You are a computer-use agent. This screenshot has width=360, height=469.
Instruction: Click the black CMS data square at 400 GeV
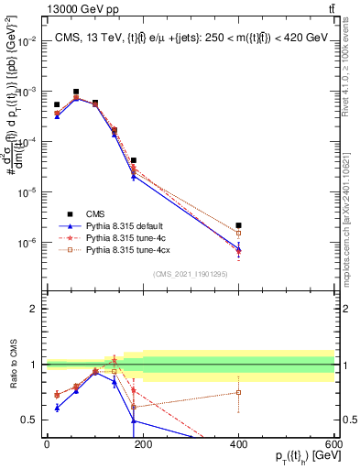click(x=238, y=225)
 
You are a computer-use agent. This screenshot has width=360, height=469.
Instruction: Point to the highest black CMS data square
click(x=76, y=92)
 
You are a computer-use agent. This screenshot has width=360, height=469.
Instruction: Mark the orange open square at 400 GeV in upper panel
click(x=238, y=233)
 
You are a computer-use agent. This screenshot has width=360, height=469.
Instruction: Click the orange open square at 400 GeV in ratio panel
click(x=238, y=392)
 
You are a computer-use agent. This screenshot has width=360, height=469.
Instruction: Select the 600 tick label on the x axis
click(x=333, y=444)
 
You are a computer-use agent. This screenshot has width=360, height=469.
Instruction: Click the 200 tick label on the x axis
click(x=142, y=444)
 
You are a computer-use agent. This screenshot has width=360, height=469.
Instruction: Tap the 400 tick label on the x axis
click(x=238, y=444)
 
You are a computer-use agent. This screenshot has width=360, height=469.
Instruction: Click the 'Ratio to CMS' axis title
click(x=12, y=365)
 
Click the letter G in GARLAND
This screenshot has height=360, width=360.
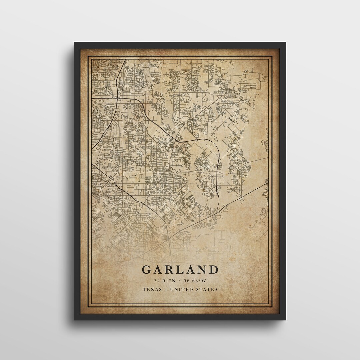[147, 269]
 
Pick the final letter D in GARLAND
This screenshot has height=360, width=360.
[214, 269]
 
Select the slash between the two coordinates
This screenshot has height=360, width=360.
[180, 280]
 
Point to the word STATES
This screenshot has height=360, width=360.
[207, 289]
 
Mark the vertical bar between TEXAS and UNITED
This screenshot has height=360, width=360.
[166, 289]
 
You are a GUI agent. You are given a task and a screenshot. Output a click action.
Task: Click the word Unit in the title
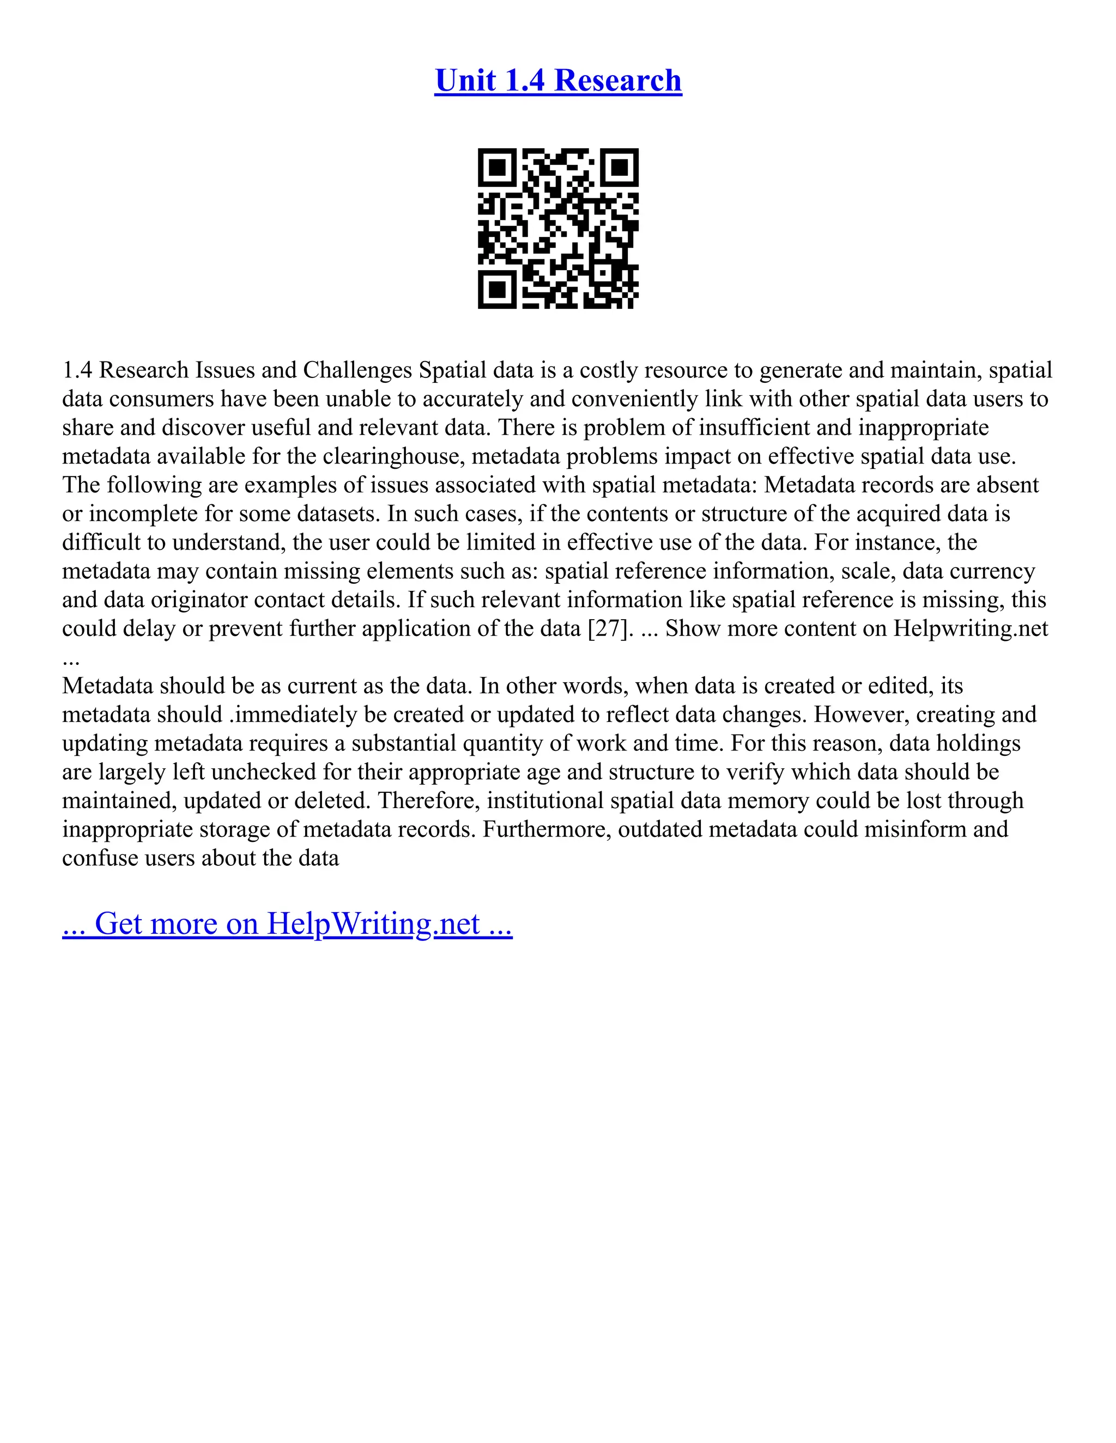click(465, 81)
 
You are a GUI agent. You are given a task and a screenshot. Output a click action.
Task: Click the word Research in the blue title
click(617, 81)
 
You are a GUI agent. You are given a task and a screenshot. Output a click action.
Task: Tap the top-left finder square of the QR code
click(496, 167)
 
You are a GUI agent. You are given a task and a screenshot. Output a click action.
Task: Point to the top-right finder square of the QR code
click(620, 167)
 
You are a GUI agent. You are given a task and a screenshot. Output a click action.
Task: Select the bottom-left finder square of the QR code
click(496, 289)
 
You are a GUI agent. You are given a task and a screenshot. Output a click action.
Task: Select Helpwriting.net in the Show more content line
click(971, 628)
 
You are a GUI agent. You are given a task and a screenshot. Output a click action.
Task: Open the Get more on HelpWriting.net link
click(287, 924)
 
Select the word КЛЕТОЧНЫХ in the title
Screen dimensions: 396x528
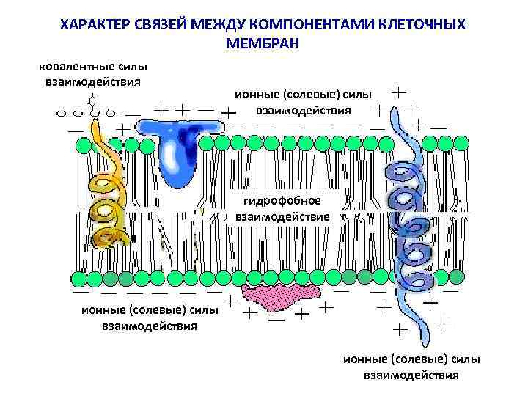pos(423,25)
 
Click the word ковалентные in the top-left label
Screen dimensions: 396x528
pos(75,67)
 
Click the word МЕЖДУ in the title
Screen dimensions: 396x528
pos(218,25)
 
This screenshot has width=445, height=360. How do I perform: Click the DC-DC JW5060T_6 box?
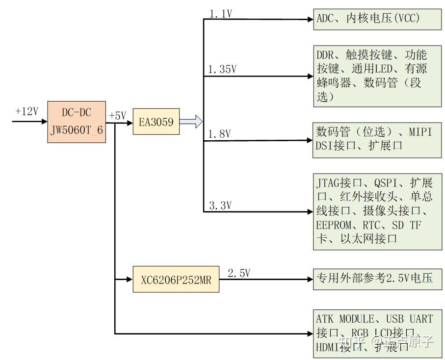click(77, 122)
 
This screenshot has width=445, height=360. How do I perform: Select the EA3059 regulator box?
click(156, 122)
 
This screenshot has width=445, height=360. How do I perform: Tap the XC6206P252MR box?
click(176, 279)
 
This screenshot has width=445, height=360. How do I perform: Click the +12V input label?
click(26, 111)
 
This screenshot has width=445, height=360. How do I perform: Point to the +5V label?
click(117, 116)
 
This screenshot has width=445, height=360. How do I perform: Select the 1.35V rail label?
click(222, 70)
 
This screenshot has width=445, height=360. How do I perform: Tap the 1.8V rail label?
click(220, 134)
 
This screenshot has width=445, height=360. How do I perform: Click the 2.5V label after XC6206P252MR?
click(238, 273)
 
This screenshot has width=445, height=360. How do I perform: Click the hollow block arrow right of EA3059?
click(191, 122)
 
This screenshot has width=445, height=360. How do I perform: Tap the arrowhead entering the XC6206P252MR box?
click(130, 279)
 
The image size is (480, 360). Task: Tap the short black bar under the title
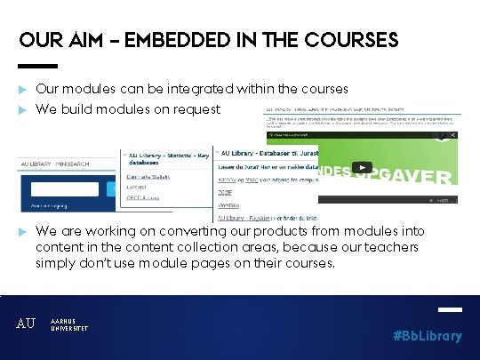[x=37, y=66]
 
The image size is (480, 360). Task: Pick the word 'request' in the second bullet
[x=196, y=109]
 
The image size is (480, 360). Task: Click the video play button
[x=362, y=167]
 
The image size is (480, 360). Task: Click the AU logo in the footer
[x=27, y=324]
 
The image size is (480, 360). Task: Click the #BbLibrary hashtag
[x=428, y=335]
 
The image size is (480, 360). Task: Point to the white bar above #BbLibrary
[x=451, y=310]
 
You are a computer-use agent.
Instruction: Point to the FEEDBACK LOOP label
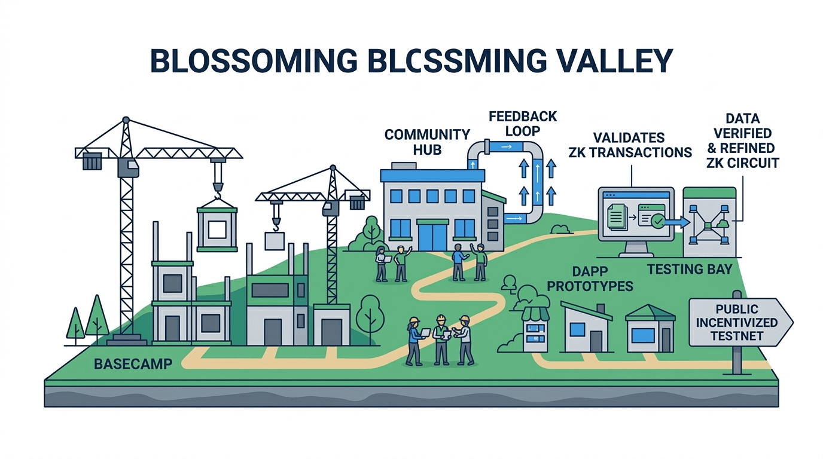(522, 123)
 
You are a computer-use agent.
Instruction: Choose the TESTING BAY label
(690, 269)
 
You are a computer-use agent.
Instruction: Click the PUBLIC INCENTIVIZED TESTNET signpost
(740, 323)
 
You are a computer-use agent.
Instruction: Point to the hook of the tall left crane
(218, 190)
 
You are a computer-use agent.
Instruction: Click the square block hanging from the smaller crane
(275, 241)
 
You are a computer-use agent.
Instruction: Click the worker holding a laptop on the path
(414, 339)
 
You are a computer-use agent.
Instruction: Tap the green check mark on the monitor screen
(657, 221)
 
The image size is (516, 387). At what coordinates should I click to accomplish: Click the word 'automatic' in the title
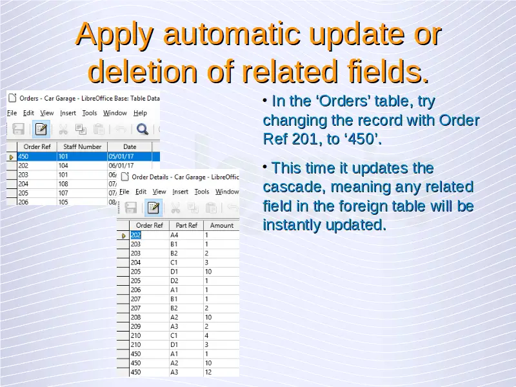click(x=232, y=34)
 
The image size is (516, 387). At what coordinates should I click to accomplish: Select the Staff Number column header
click(x=83, y=147)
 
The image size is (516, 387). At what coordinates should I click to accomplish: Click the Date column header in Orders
click(x=130, y=147)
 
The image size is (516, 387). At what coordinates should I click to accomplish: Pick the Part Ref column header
click(x=186, y=225)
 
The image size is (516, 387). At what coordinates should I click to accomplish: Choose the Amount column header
click(x=221, y=225)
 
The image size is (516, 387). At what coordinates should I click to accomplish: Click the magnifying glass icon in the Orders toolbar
click(x=143, y=129)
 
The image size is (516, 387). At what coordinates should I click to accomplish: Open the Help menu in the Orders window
click(x=140, y=113)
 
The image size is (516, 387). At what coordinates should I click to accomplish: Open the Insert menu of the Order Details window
click(x=181, y=192)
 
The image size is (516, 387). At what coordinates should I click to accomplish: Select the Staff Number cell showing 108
click(x=63, y=184)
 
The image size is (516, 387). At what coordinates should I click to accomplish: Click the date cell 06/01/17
click(x=121, y=166)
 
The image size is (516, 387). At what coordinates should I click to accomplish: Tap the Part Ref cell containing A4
click(x=174, y=235)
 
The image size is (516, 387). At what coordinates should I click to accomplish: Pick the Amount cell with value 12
click(x=208, y=372)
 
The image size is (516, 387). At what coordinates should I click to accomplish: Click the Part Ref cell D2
click(x=174, y=281)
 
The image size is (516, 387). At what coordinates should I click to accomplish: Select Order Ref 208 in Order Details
click(x=135, y=317)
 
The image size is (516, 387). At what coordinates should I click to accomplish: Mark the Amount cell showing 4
click(x=206, y=335)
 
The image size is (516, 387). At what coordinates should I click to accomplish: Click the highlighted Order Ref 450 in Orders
click(x=23, y=156)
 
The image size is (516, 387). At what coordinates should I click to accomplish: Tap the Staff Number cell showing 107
click(x=63, y=193)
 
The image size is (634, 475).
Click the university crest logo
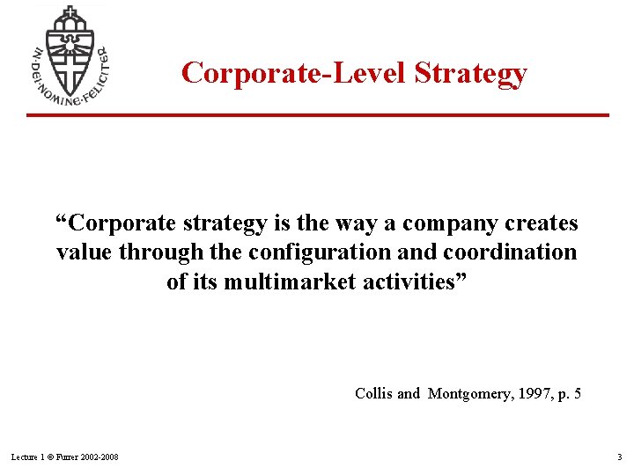pos(69,55)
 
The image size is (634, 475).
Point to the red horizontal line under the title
pos(317,115)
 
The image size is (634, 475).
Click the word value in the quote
pos(85,252)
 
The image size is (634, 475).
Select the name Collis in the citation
pos(373,393)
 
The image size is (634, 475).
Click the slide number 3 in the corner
pos(619,457)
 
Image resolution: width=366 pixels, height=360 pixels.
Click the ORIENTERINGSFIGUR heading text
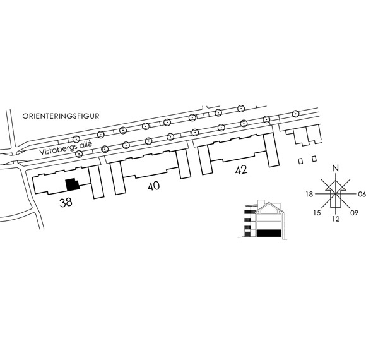point(61,116)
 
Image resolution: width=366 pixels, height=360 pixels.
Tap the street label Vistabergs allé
point(66,148)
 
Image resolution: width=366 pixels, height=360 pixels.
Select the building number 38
point(66,202)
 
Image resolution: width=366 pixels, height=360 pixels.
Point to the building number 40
point(153,186)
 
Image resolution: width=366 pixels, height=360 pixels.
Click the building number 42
point(241,170)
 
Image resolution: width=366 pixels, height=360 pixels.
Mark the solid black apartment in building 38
point(73,184)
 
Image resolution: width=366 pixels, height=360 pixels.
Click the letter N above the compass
point(336,168)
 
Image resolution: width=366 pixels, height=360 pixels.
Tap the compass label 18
point(309,194)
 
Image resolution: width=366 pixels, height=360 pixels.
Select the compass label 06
point(362,194)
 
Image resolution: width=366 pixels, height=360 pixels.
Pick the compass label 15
point(317,213)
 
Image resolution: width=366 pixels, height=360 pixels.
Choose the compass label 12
point(336,219)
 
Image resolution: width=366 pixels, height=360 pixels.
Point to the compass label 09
point(354,213)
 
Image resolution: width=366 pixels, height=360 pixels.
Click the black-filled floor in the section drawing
point(268,233)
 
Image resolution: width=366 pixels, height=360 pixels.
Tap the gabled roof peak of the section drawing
point(269,203)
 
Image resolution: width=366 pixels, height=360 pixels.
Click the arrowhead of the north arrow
point(336,185)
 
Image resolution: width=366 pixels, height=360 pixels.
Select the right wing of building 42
point(271,150)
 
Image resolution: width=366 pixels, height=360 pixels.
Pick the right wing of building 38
point(96,183)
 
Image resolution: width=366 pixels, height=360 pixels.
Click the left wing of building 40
point(118,177)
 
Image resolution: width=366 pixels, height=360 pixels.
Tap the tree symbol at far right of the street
point(295,114)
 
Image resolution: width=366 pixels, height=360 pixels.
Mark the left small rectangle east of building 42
point(300,161)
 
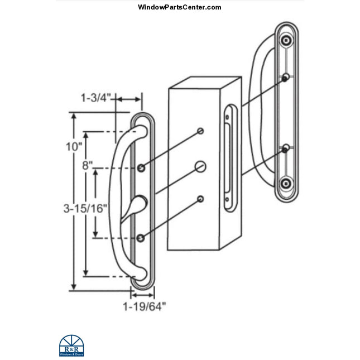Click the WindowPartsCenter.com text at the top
click(179, 7)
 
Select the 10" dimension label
click(73, 147)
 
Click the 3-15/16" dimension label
click(86, 208)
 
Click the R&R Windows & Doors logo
click(69, 345)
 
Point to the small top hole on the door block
click(201, 132)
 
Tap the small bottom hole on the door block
click(200, 198)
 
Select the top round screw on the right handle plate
click(286, 41)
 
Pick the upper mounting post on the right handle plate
click(286, 78)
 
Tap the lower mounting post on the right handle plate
click(286, 148)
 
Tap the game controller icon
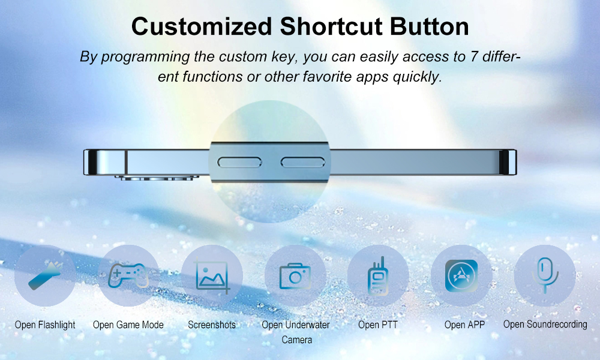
----------------
TASK BRIEF
Write out the lines, starting at the first one and ending at the line that contains "click(x=142, y=444)", with both ends included. Leave the pictures out of your copy.

CORRECT ANSWER
You are a computer-use agent. This screenshot has width=360, height=469.
Instruction: Click the black CMS data square at 400 GeV
click(x=238, y=225)
 
You are a computer-use agent. This screenshot has width=360, height=469.
Instruction: Point to the highest black CMS data square
click(x=76, y=92)
 
You are a computer-use agent. This screenshot has width=360, height=469.
Instruction: Mark the orange open square at 400 GeV in upper panel
click(x=238, y=233)
 
You are a computer-use agent. This screenshot has width=360, height=469.
Instruction: Click the orange open square at 400 GeV in ratio panel
click(x=238, y=392)
 
You are a computer-use agent. This screenshot has width=360, height=469.
Instruction: Select the 600 tick label on the x axis
click(x=333, y=444)
 
You are a computer-use agent. This screenshot has width=360, height=469.
Instruction: Click the 200 tick label on the x axis
click(x=142, y=444)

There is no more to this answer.